Monday, August 19, 2013

Back to School!

Today marks the first day back to classes. I am excited, but nervous all at once. I love school but the stress can get very overwhelming. I'm taking five classes again this semester. I took five last semester and thought I would never survive it (haha). But I did and now I am doing it again. I hope and pray that it will all go smoothly. I am going to be counting down the days to vacation though. Josh and I will be married five years October 6th and we are leaving for the mountains for a week! I am so excited, and cannot wait! Good luck to anyone else starting back to school! 

Monday, March 11, 2013

Spring Break

It is officially my spring break! I am not ashamed to say that I havent done anything today. I am totally fine with that! The rest of the week I plan on being more productive though.

I did have time to do a lot of thinking though. About the new diet and moving soon. My mom is going to diet with me to help me out. She doesn't really need to diet but she wants to be able to support and help me. I think I may start posting what I eat and when I exercise. Kind of keep record of it and knowing I need to post it everyday may keep me motivated.

Wednesday, March 6, 2013

Lack of Sleep

Almost anyone that knows me is well aware that I love my sleep. Here lately however, sleep isn't too fond of me. I cannot sleep for more than an hour or two at a time. On a good day I might get four hours total! Plus whenever I do get to sleep I wake up with migraines. It is a losing battle. I am lying here in bed at 5:33 am and I still cannot sleep.

I am getting irritated to say the least. It isn't for a lack of being tired though. I am beyond tired. My days are always full and I barely have any time to relax. I would think that would make sleep come very easily but it doesn't.

I just want some sleep!!!!!!!!!!!!

Tuesday, March 5, 2013

Settle for a Slow Down

Am I the only one ready for things to slow down a bit. It seems as if time just flies by and I don't have enough time to do things anymore. By the time I'm done with my homework, more is waiting, when the weekend gets here it's already over! It is so hectic and crazy lately. I was considering taking summer classes, but I think I need a break.

My non school days are full of doctor appointments for my grandma and even more homework. I hardly see my husband but maybe two hours a day! By the time he gets up in the mornings I'm already gone, and when he gets home I'm in bed. I miss seeing him as much as I did.

Stored records
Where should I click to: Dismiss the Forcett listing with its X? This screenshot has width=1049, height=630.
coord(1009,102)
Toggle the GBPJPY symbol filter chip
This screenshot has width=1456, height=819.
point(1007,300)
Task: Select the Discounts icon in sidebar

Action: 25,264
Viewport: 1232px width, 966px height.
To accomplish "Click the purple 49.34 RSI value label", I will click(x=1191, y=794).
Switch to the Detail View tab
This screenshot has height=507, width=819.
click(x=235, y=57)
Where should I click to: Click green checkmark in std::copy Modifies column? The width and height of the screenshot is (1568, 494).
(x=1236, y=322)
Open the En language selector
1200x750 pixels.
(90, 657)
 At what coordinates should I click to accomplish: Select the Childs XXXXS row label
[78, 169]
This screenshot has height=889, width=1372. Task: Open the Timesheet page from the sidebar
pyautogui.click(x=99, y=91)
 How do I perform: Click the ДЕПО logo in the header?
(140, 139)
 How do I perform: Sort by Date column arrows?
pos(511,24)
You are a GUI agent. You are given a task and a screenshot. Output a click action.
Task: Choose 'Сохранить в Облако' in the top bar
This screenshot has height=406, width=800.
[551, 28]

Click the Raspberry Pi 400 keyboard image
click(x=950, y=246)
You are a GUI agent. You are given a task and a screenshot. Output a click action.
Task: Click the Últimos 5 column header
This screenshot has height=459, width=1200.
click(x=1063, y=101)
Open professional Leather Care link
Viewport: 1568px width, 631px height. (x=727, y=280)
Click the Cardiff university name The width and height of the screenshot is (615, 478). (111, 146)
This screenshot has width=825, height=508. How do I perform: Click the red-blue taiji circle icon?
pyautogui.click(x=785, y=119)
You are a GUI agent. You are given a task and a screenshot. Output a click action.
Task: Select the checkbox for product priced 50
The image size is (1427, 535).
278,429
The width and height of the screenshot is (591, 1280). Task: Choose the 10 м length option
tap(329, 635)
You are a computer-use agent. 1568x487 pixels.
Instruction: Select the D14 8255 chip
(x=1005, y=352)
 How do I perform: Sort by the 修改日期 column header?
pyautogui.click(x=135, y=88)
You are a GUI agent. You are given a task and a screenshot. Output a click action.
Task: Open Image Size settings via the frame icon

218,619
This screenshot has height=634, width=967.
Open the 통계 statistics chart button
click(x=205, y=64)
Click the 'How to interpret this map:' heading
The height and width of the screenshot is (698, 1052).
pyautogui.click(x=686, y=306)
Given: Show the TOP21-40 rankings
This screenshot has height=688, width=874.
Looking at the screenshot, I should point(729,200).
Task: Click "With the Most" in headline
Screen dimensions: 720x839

TASKS TO COMPLETE |
1. Quote the blog text exactly, starting with "Lack of Sleep" and going on through "but it doesn't.".
2. Extend the blog text past its final sentence, "I miss seeing him as much as I did."

ANSWERS FOR THIS EXERCISE |
1.
Lack of Sleep

Almost anyone that knows me is well aware that I love my sleep. Here lately however, sleep isn't too fond of me. I cannot sleep for more than an hour or two at a time. On a good day I might get four hours total! Plus whenever I do get to sleep I wake up with migraines. It is a losing battle. I am lying here in bed at 5:33 am and I still cannot sleep.

I am getting irritated to say the least. It isn't for a lack of being tired though. I am beyond tired. My days are always full and I barely have any time to relax. I would think that would make sleep come very easily but it doesn't.

2.
So I am in need of a break, and spring break is next week. I am so ready for it. I am hoping it won't go as fast as it comes!

Saturday, February 16, 2013

Update!

So life has been pretty hectic lately! I am in a new semester of college, and I decided to take on 5 classes this time. Boy is it insane! I didn't think it would be that hard since I took four last semester and it was a piece of cake, but this is a whole new ball game. Once I finish one assignment i have another, and it just goes on and on. It never ends! I'm hanging in there though!

So on the home-front things are changing. Josh and I are getting ready to move to our own place. With Mamaws cancer in remission she doesn't need someone here all the time anymore. While I hate to leave her, I am so ready for us to be on our own again! It will be so nice to just be me, josh, and bear again. I am worried Bear will have a hard time adjusting because he gets sad when he is away from his brother Charlie (which is my mamaws dog) for too long. He will get used to it in time though.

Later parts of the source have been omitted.